● To do
Update the records from the line containing "Where should I click to: Go" through the end of the records by replacing "step" with "stage" and keeping everything else unchanged. Leave the pictures out of your answer.

[Dataset rows]
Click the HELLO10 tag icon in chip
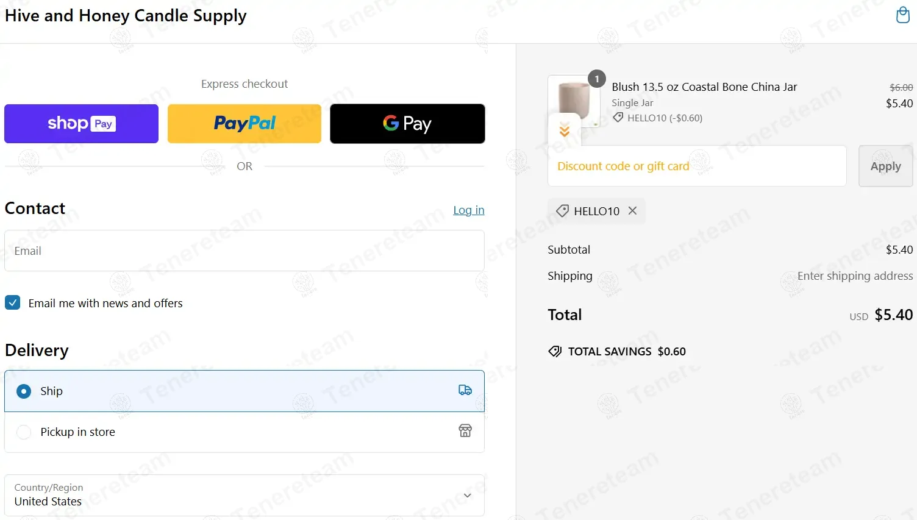The height and width of the screenshot is (520, 917). 562,211
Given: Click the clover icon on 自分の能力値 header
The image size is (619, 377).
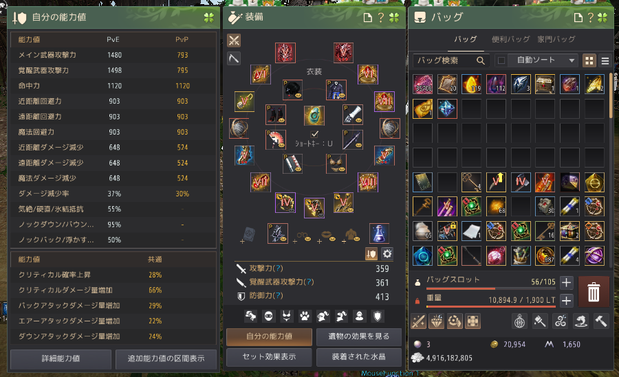Looking at the screenshot, I should 209,17.
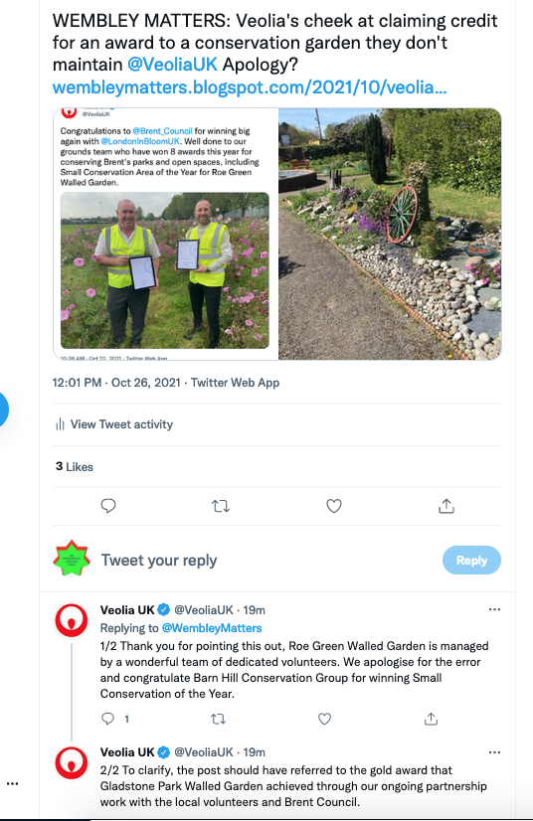This screenshot has height=821, width=533.
Task: Like the main tweet with heart icon
Action: pyautogui.click(x=334, y=506)
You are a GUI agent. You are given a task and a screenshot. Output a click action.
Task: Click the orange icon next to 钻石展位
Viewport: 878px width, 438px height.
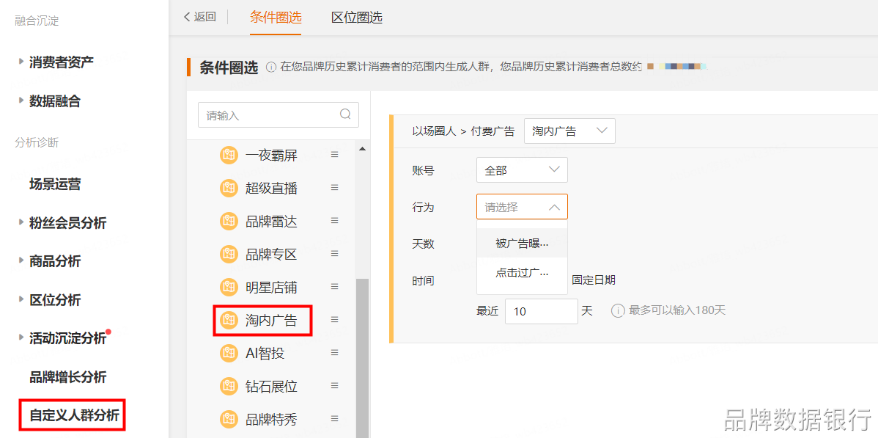tap(229, 386)
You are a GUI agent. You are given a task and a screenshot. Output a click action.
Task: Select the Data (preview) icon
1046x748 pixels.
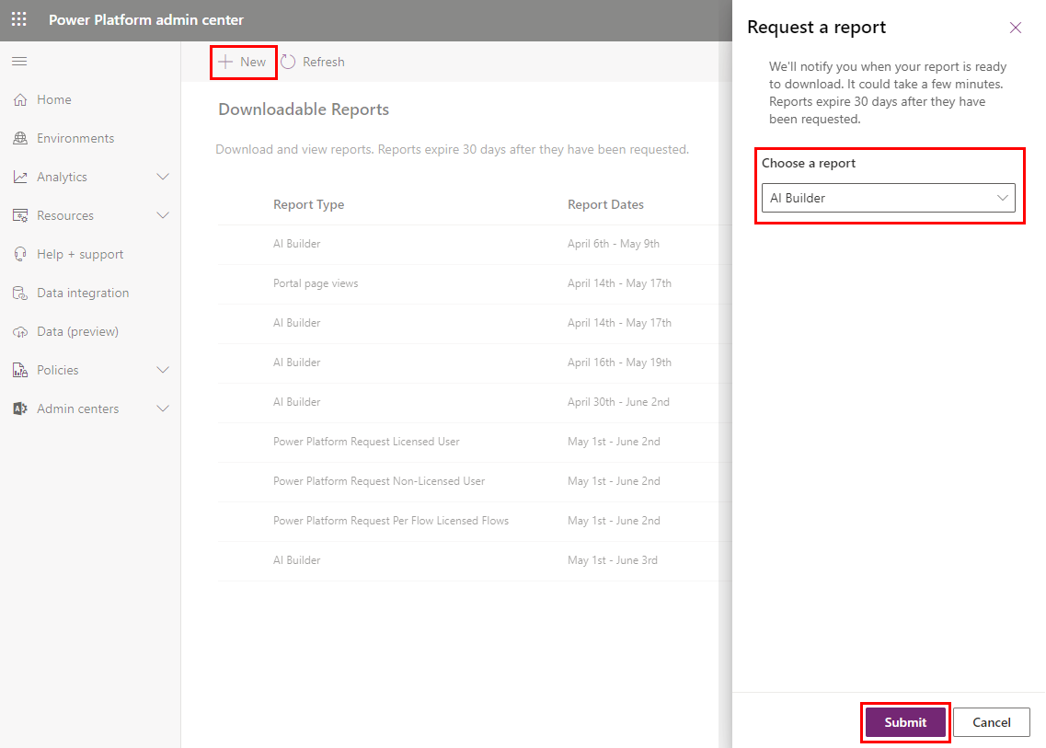(x=20, y=331)
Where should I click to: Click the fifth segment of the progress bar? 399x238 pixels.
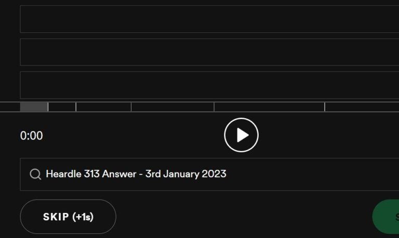pyautogui.click(x=270, y=107)
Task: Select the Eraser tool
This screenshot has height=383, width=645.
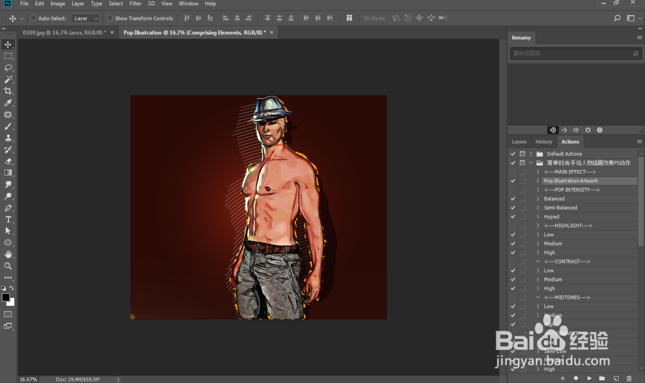Action: point(8,161)
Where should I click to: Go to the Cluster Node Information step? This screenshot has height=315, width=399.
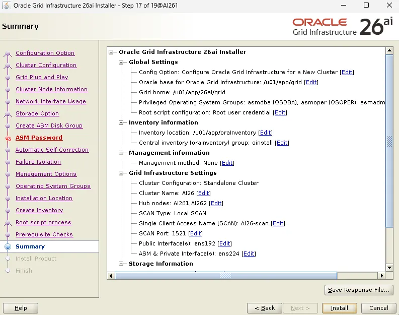click(x=51, y=89)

● Task response
Where should I click to: Go to the Cluster Node Information stage? This screenshot has height=315, width=399.
click(x=51, y=89)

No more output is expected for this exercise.